Collected data entries
┌──

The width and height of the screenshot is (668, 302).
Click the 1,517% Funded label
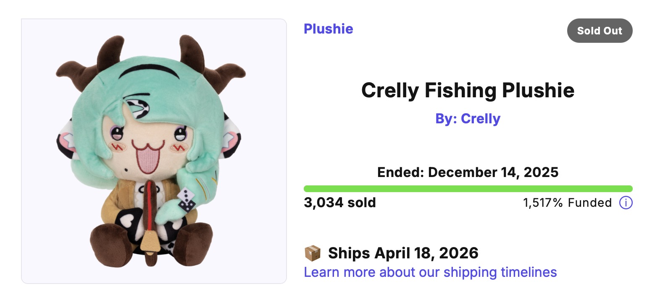[567, 203]
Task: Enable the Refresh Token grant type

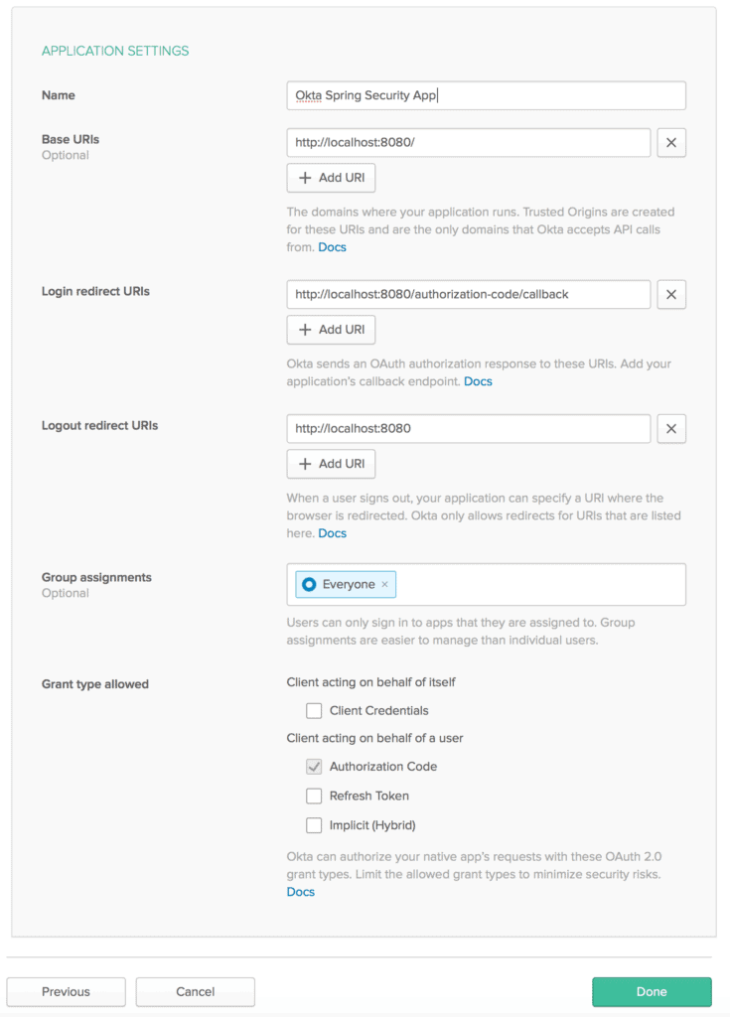Action: (x=314, y=796)
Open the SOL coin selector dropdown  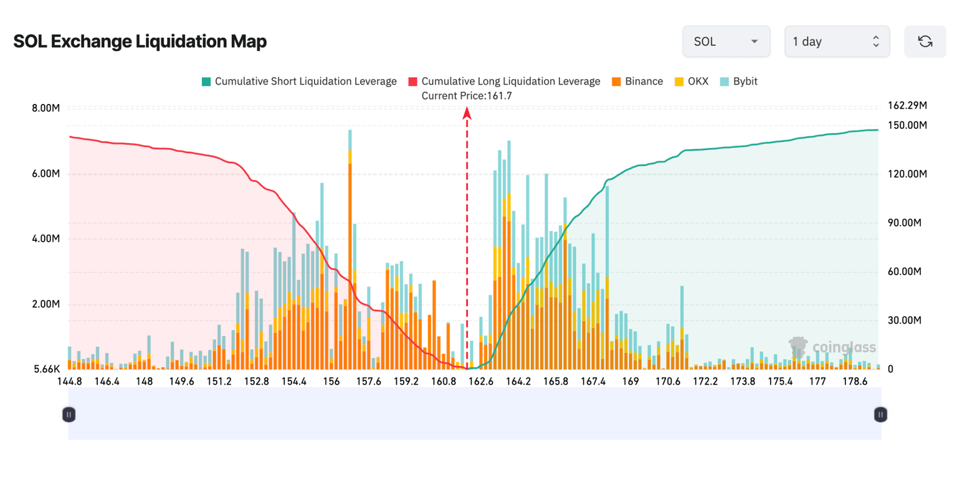[726, 41]
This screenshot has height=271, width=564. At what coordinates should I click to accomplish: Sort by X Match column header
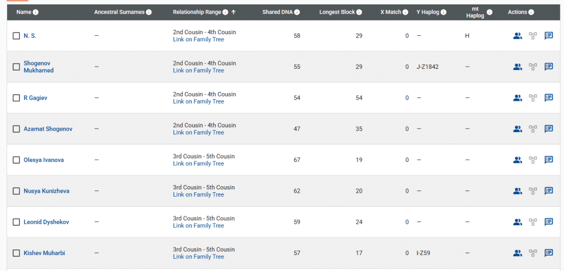391,12
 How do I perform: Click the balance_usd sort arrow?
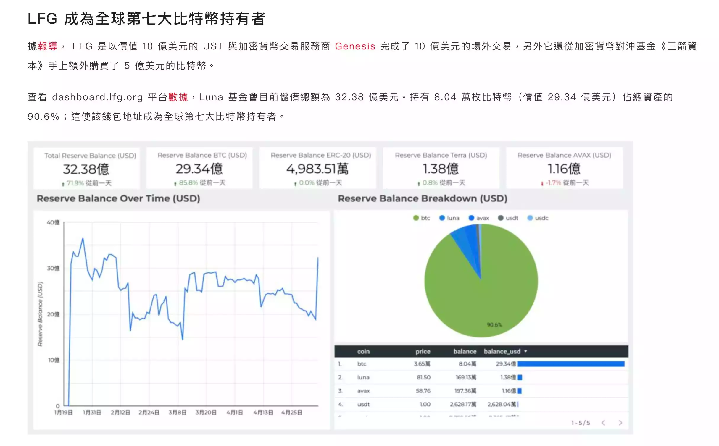click(526, 351)
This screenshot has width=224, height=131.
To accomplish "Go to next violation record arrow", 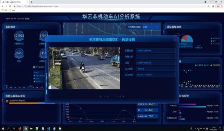I will 123,96.

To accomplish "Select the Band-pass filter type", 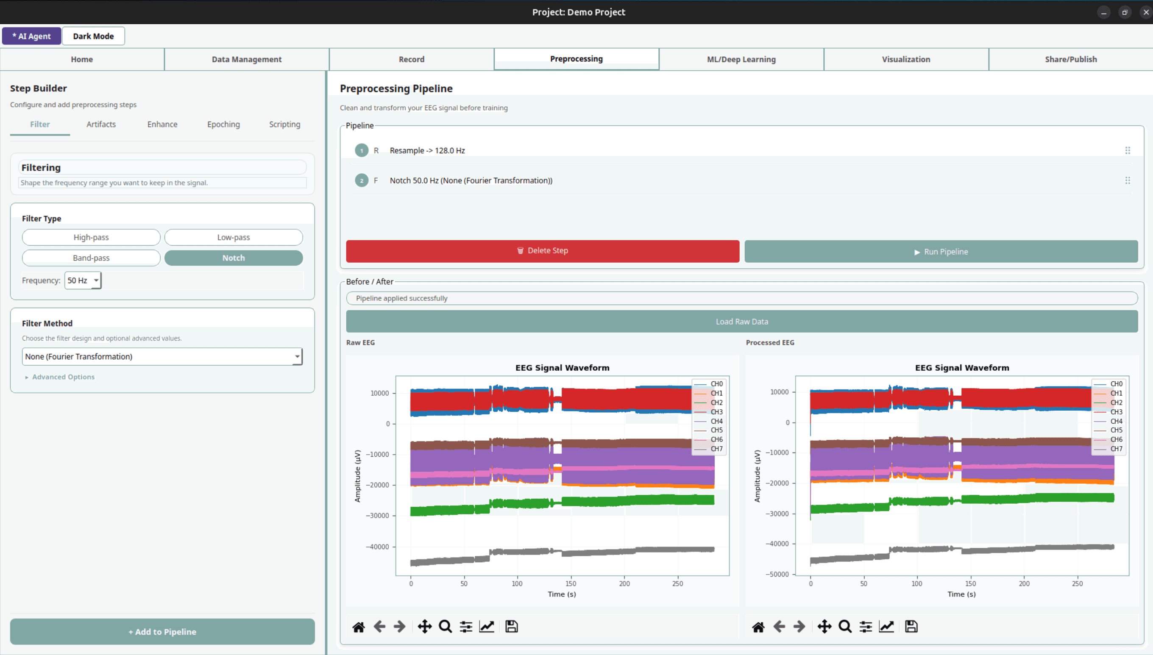I will pos(91,258).
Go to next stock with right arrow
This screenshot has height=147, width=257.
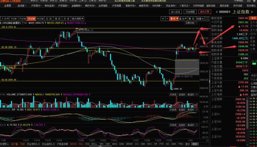pos(252,12)
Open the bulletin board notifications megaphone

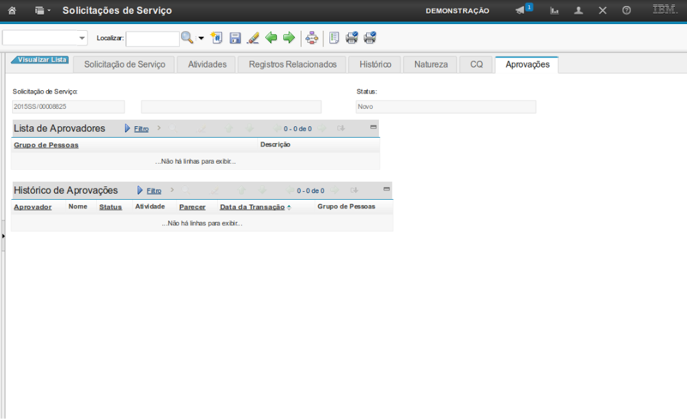520,11
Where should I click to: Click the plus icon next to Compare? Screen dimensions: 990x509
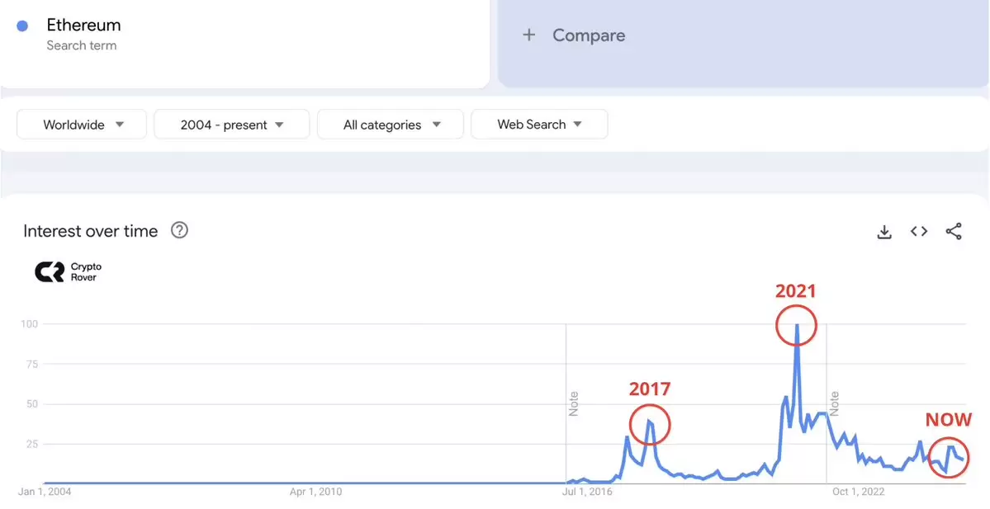529,35
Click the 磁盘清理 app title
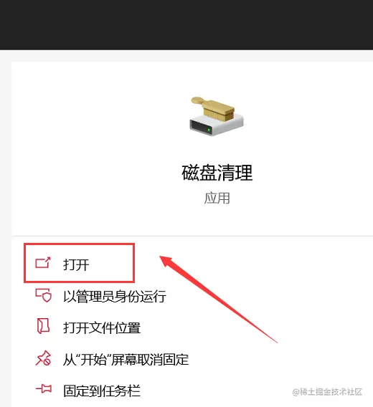This screenshot has height=407, width=373. (x=217, y=173)
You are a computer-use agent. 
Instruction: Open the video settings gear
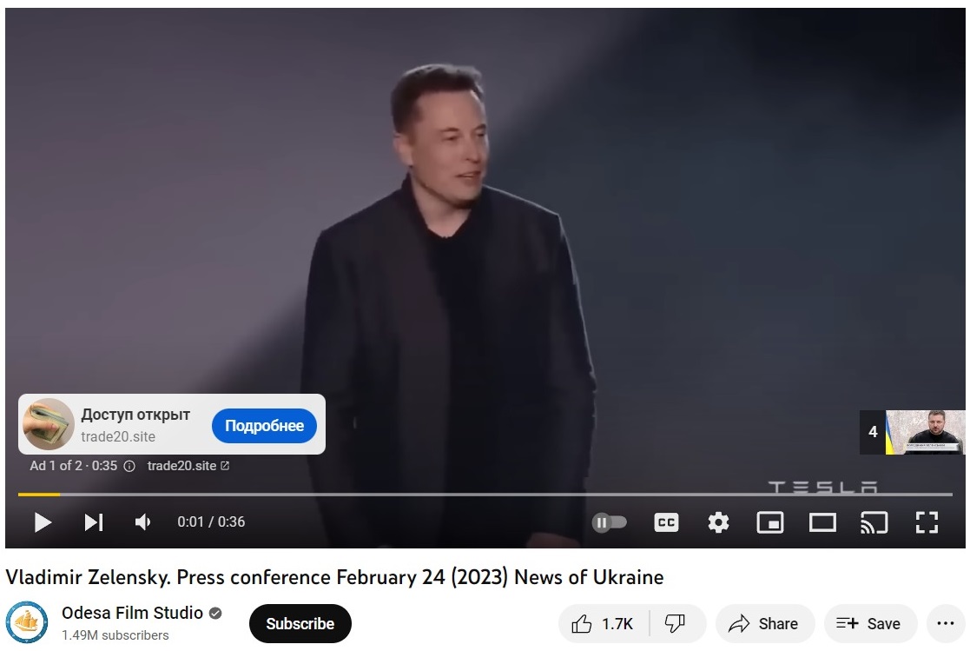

└──

## [Directions]
Return the lines exactly, from the one containing "Go to next stock with right arrow" through the last line above, including both ends and excluding every picture.

## [Solution to the exercise]
Go to next stock with right arrow
This screenshot has height=147, width=257.
pos(252,12)
Open the bulletin board notifications megaphone

520,11
Where should I click to: Click the plus icon next to Compare? Screen dimensions: 990x509
529,35
Click the 磁盘清理 app title
This screenshot has height=407, width=373. (x=217, y=173)
You are a computer-use agent. 
Instruction: Open the video settings gear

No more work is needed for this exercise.